An article in Sunday's Star provided a surprising revelation about the City of Tucson Pension fund...too bad the reporter never made the connection.
Tucson's dilemma: Is making a political statement by not investing its pension assets in Iran worth the potential $2.8 million hit taxpayers would take to finance it? That's the question the City Council will face this fall as it considers divesting itself of any fund that has any connection to Iran's energy industry.
First, the premise of the story is essentially meaningless. Tucson invests it's pension in a fund that has a tiny stake in a French company that has some investments in Iran. That's garage fire journalism.
Second, the story is fundamentally flawed because the reporter makes the obvious mistake of assuming that the funds will earn the same amount this year as they did last year. His argument is essentially "the fund that invests in Iran made 19% last year and the other fund made 12% last year, so if we move $54 million from one fund to the other, it will cost $2.8 million." Anyone with a basic understanding of investments will know that past performance is no guarantee of future returns. After all, if the first fund is so good, why not put all the money in it.
So the entire point of the article is based on a rather silly mistake. But more importantly, the reporter missed the real story.
Why is the city of Tucson placing substantial portions of its pension investments into high risk international equity funds?

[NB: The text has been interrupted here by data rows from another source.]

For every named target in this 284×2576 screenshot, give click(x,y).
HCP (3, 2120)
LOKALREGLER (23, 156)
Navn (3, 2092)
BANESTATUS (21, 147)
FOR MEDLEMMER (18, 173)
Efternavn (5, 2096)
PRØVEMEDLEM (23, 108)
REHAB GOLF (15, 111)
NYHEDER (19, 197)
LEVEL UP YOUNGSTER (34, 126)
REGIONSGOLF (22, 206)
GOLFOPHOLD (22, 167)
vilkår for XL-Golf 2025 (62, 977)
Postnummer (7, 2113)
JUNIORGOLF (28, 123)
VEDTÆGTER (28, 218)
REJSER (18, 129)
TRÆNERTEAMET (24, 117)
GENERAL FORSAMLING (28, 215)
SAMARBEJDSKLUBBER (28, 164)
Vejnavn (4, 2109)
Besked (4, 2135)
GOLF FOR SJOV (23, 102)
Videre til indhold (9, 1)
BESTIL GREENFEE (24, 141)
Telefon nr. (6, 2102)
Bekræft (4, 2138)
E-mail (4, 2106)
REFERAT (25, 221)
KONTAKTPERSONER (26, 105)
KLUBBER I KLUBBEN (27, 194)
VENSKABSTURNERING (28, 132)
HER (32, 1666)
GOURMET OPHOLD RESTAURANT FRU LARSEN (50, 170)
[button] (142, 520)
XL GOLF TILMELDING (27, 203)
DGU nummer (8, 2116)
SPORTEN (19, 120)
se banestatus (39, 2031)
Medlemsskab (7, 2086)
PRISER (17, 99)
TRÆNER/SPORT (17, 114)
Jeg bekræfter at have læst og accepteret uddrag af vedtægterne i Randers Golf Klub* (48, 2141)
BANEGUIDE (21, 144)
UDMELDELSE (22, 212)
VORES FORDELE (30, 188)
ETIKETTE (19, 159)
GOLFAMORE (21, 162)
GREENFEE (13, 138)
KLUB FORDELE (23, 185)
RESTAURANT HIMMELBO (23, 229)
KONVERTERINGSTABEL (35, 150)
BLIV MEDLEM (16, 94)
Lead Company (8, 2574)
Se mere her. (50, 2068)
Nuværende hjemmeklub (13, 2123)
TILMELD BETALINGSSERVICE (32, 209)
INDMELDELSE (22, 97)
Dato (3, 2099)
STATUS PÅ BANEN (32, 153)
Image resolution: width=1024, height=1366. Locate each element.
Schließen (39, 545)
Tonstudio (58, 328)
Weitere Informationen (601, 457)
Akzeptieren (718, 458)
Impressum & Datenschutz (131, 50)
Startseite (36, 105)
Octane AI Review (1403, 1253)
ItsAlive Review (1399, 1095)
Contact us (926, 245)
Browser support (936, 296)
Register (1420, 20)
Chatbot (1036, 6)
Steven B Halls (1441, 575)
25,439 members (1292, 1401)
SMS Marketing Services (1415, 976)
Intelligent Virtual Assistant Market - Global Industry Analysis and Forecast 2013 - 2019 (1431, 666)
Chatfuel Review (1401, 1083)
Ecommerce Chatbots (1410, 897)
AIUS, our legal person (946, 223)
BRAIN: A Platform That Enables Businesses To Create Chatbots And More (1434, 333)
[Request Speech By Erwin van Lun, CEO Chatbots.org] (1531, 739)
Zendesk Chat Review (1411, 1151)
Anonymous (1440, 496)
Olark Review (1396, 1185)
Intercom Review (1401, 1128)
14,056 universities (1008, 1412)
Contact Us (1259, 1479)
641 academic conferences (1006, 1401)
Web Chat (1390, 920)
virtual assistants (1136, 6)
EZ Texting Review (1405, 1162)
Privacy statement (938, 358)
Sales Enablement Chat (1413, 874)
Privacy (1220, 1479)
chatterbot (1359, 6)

The article points out that the city has $108 million split between Julius Baer International Equity Fund and Causeway Capital Management fund.
The Reporter is concerned that the city will lose $2.8 million if it switches out of the Julius Baer fund, but a little research would have shown that the city's investment in that fund lost over $6 million over the LAST MONTH!
Tucson has also invested in corporate bonds and has $47 million in real estate exposure. How safe are those investments?

Why is Tucson playing 'investment manager' when they could put all the funds into the state fund and let the state manage the funds?
Posted by: ron | August 20, 2007 at 09:53 AM
Bless the libs.
Posted by: NICK | August 20, 2007 at 06:33 PM
How come government pensions get to invest their retirement money in the private sector, but us taxpayers are forced to put money into the government-run social security system?
Social security is a ponzi scheme. Nancy Pelosi admitted workers under 40 will lose 20% to 30% of their social security money.
Posted by: Common Sense | August 20, 2007 at 11:12 PM
Would it be fair to say that while Julius Baer international equity fund is down over 9% in the last 30 days, this post coming 5 days after the original(and let's face it, anyone invested in the market took a hit last month), the Baer fund is up 9.05% year to date The Dow is up 7.35% ytd.
You take a bit more risk with the Baer fund, so the downs are more dramatic, but the bigger picture, and isn't that was pensions are, the big picture, paints a different story.
This is not to say that a poor story should not be revealed as such. But rather than give a simplistic response that warns of a doom 'n' gloom scenario, wouldn't it be better to implore people to do a bit of research to see if their money is being cared for properly.
I followed the link in the original post to get my numbers above. I also learned that the largest single investment in the fund was less than 7%. All this info in under 60 seconds. Now I'm less likely to get all high and mighty and question the city's handling of its fiduciary responsibilities
Finally, should I keep tabs on how public money is being cared for(at all levels), absolutely yes. Do I always have the time to do the research myself, absolutely not. So I'd like it if 'big picture' was more in the story when I read a post from this informative site.